Supporting the

Neuroendocrine Cancer Community

Hi my name is Richard. I have 4 kids and live in Essex. Five years ago I was diagnosed with a gastric neuroendocrine tumour at the age 31. With no obvious symptoms, this emotional roller coaster started with a routine gastroscopy to check the effectiveness of my stomach acid medication.

Bouncing between my GP and local hospital. I was told it might be cancer then told it wasn’t cancer, but luckily I was referred to a NET Centre of Excellence which is where I received my first clarification that I did, in fact, have cancer.

I vividly remember the feelings of being told it was then wasn’t cancer, extreme fear then relief. Then the fear back again when it was confirmed at The Royal Free Hospital.
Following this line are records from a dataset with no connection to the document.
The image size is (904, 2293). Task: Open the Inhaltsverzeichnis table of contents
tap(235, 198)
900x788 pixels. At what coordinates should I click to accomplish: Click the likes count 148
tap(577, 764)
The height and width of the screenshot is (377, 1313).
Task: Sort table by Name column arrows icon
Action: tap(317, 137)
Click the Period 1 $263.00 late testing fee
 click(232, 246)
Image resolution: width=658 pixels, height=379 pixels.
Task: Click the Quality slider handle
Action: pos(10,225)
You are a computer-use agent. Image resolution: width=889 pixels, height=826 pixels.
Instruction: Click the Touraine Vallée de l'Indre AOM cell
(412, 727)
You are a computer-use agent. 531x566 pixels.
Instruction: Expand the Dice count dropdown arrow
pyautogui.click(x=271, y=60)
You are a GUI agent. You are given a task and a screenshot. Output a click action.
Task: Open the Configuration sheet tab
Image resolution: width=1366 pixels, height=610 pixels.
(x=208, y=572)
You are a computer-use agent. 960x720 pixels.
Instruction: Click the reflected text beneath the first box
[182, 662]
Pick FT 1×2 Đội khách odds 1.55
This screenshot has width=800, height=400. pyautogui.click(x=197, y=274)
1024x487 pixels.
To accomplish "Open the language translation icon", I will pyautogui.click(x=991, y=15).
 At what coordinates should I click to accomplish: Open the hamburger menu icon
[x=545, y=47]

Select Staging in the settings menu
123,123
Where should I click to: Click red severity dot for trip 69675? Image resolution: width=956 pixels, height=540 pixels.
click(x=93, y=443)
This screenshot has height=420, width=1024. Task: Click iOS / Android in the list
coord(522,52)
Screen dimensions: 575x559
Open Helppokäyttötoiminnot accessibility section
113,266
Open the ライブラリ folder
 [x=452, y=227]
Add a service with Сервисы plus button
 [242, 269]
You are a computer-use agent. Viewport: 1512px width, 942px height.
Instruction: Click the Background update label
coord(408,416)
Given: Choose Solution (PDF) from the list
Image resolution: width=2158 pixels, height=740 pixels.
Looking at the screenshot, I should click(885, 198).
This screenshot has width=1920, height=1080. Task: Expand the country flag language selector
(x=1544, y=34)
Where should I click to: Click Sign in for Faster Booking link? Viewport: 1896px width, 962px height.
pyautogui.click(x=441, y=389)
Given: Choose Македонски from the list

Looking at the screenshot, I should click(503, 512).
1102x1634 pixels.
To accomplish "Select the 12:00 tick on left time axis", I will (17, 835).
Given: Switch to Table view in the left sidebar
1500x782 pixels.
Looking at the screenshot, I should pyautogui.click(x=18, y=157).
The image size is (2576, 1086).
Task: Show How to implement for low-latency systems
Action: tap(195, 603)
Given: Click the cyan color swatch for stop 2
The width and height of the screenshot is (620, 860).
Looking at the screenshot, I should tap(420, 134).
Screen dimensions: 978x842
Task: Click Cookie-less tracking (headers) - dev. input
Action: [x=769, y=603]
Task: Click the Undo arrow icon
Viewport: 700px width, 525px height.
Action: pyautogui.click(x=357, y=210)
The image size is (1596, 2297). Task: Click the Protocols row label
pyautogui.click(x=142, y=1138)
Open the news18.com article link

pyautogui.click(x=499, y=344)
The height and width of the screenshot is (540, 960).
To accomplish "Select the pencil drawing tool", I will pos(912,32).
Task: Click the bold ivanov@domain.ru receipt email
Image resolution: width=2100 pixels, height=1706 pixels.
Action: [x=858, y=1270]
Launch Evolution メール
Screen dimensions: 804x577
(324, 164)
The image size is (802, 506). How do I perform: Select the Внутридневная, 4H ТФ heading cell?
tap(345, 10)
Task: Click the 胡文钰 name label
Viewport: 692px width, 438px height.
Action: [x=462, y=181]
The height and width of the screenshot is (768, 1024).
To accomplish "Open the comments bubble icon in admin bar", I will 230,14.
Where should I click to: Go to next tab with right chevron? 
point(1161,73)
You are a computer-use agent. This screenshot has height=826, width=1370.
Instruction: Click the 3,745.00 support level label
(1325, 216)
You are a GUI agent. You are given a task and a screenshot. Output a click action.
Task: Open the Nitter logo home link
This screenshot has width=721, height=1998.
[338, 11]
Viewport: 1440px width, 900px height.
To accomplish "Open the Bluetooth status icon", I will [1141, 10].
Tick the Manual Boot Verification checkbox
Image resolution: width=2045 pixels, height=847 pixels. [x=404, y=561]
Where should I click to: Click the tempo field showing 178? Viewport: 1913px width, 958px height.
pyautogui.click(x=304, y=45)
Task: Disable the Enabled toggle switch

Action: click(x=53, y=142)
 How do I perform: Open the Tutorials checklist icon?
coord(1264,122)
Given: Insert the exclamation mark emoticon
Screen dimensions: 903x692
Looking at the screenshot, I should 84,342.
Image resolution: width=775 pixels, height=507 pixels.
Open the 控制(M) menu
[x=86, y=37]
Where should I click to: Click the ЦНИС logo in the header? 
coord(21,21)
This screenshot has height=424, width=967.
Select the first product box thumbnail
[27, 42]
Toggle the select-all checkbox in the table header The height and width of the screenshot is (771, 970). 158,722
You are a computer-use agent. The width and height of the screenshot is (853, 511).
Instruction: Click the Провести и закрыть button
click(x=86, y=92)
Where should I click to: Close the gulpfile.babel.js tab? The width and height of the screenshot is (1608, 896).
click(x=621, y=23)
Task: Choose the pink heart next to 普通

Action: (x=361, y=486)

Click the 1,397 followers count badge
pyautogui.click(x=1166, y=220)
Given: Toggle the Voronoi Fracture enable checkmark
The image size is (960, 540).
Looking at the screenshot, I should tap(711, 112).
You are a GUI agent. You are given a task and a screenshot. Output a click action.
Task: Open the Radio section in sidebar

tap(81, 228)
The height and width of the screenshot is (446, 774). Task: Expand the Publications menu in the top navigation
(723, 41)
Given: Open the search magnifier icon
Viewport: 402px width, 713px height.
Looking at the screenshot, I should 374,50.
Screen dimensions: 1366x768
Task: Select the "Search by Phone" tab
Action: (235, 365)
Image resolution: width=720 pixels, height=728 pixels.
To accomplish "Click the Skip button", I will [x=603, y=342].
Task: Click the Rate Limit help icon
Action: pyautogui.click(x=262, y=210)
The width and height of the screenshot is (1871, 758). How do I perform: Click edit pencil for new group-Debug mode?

I believe it is so important to raise awareness of this rare cancer as many cases go undiagnosed or misdiagnosed for long periods of time and is why I am pleased to share my story with you.

4 years on from surgery and many tests later I am happy and doing well. I now help facilitate my local Natter group for people with neuroendocrine cancer as my way of helping support those struggling with this disease and a way of saying thank you to NCUK to whom I owe my life.

For anyone who has suspected neuroendocrine cancer or awaiting diagnoses the best advise I could give would be to search out support from NCUK and their wealth of knowledge.